§ Records supplied

# # # # #

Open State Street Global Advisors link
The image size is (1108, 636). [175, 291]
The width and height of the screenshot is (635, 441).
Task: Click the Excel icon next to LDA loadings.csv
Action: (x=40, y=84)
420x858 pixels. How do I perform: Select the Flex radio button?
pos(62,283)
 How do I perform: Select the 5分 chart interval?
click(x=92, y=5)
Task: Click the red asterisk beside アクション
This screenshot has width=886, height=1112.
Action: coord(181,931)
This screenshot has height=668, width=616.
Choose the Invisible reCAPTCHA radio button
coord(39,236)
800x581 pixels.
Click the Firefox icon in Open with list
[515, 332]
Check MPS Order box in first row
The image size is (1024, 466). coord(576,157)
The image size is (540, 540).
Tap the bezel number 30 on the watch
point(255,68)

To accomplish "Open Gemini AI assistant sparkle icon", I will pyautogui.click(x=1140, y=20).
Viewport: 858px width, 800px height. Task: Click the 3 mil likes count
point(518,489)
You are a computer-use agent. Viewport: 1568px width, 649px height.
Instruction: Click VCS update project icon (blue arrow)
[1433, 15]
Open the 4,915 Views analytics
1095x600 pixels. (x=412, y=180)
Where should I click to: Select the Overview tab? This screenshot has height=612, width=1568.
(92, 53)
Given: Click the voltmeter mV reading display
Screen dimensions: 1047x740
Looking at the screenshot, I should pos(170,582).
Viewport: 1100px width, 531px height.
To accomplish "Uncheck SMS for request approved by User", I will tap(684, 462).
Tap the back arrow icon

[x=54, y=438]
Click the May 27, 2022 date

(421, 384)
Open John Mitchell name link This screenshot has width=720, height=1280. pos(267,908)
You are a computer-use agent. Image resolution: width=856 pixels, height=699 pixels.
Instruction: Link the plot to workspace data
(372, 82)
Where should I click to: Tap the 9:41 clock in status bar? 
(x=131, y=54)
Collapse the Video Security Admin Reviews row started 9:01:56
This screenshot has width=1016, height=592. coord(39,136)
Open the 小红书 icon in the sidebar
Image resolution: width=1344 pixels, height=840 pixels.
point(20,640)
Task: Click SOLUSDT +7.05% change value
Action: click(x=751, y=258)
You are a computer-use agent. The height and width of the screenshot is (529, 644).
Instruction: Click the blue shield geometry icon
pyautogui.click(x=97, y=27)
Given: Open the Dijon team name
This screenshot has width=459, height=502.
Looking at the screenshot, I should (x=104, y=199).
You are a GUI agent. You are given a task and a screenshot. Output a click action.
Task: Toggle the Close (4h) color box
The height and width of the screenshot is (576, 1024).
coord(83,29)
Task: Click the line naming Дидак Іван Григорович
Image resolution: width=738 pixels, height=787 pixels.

# # # # #

In the entries above, please find the line with "Instruction: Link the plot to workspace data" and the line with "Open the 小红书 icon in the sidebar", then write out exactly those two lines and every line between them, and nothing more.

Instruction: Link the plot to workspace data
(372, 82)
Where should I click to: Tap the 9:41 clock in status bar? 
(x=131, y=54)
Collapse the Video Security Admin Reviews row started 9:01:56
This screenshot has width=1016, height=592. coord(39,136)
Open the 小红书 icon in the sidebar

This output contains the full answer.